After its usefulness for stabilising sand dunes was noticed, C. kobomugi was promoted as a useful plant and widely planted on the eastern seaboard until the 1980s. Having become securely established, Carex kobomugi has since developed into an invasive species, spreading locally via rhizomes, and dispersing further afield through rafting or, more rarely, by dispersal of its buoyant seeds. Its distribution in the United States now extends from Rhode Island to North Carolina. Large-scale disturbance events can both open up habitats for C. kobomugi to colonise, and transport plant material in; after Hurricane Sandy in 2012, C. kobomugi colonised New York from the coastline of New Jersey.
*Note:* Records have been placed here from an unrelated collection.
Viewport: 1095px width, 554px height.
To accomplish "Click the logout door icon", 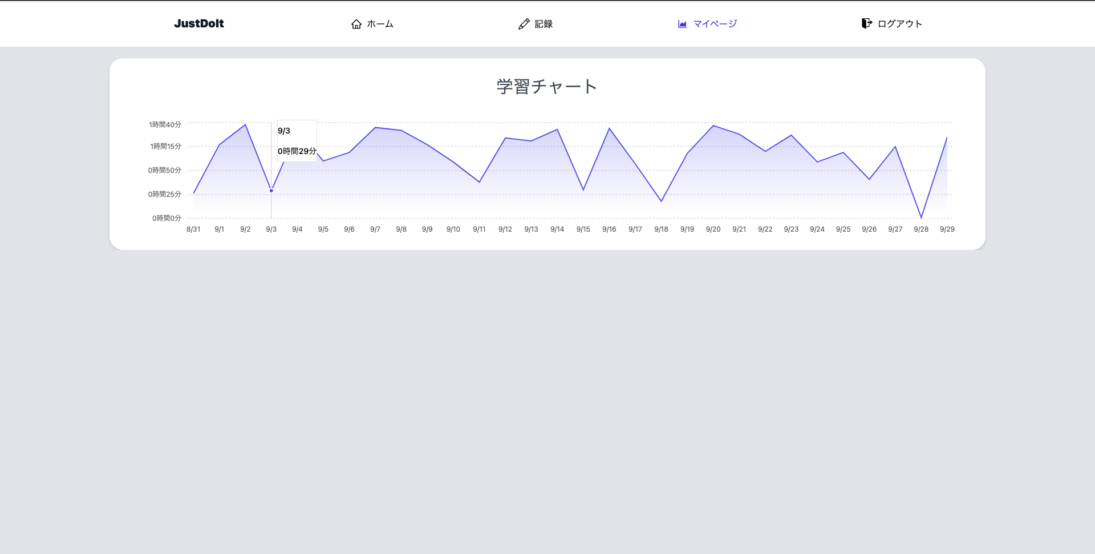I will coord(866,23).
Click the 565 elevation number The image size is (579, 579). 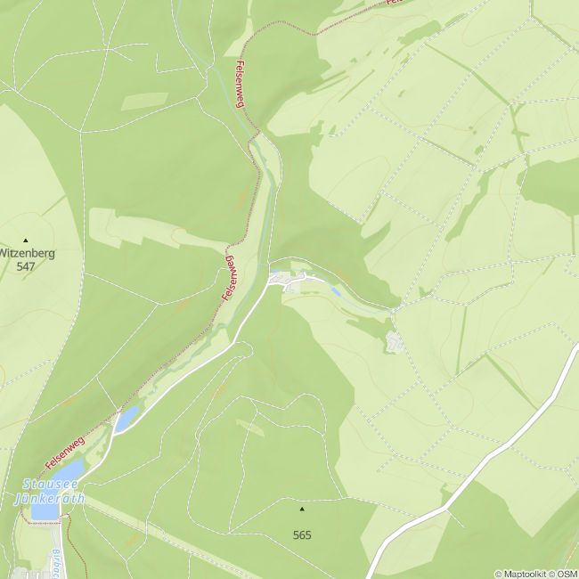(x=302, y=535)
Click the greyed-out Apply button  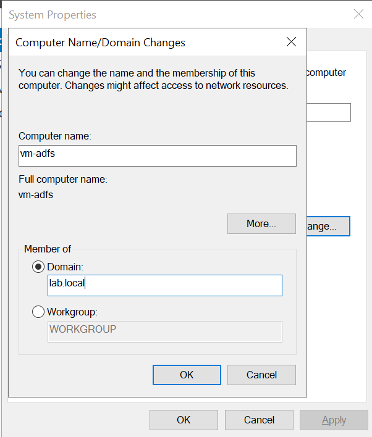[x=334, y=420]
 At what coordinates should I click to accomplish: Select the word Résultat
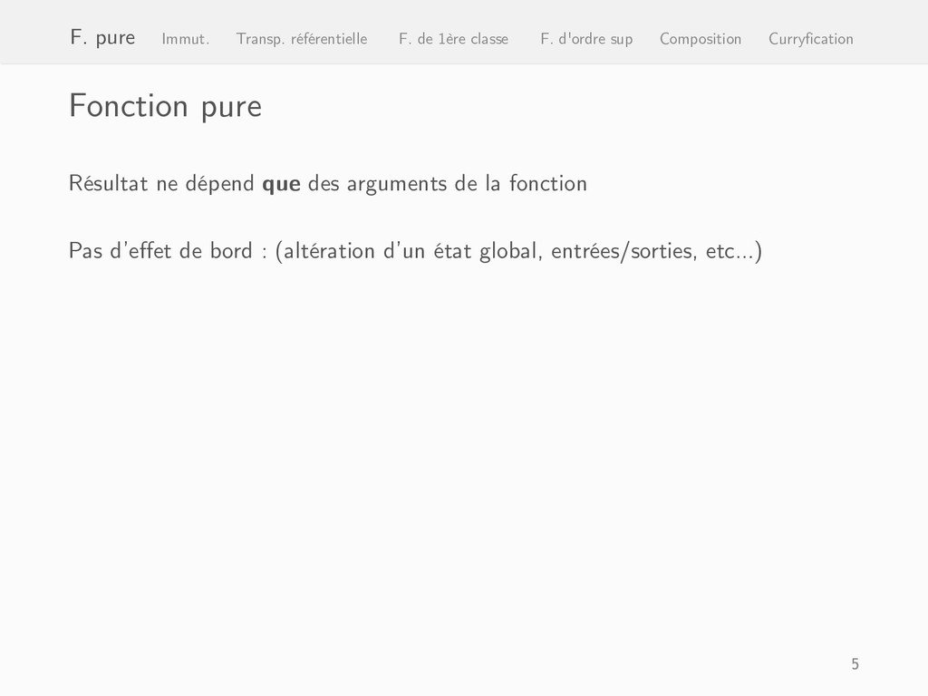pyautogui.click(x=109, y=183)
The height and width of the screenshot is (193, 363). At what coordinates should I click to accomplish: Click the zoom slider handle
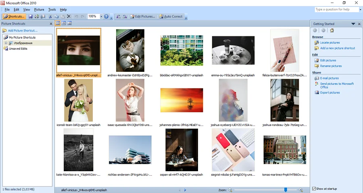tap(286, 190)
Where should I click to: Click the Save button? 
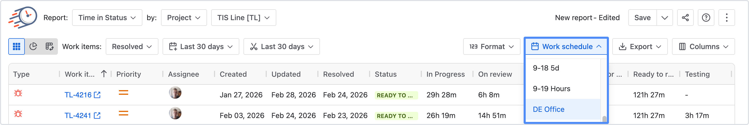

The biodiversity of native plants is markedly reduced in areas dominated by Carex kobomugi, which has knock-on effects on animals, such as the hairy-necked tiger beetle, Cicindela hirticollis, and the piping plover, Charadrius melodus. The state governments of Massachusetts and Connecticut have banned the sale and distribution of Carex kobomugi.

==Taxonomy==
Carex kobomugi was first described by the Japanese botanist Jisaburo Ohwi in 1930; the specific epithet comes from the Japanese name for the plant, kôbômugi (コウボウムギ). Carex kobomugi is closely related to Carex macrocephala, which grows around the northern Pacific Ocean from northern China to Oregon, and was previously treated as a variety of that species; the two are united in Carex sect. Macrocephalae. Vernacular names in English for Carex kobomugi include "Japanese sedge" and "Asiatic sand sedge".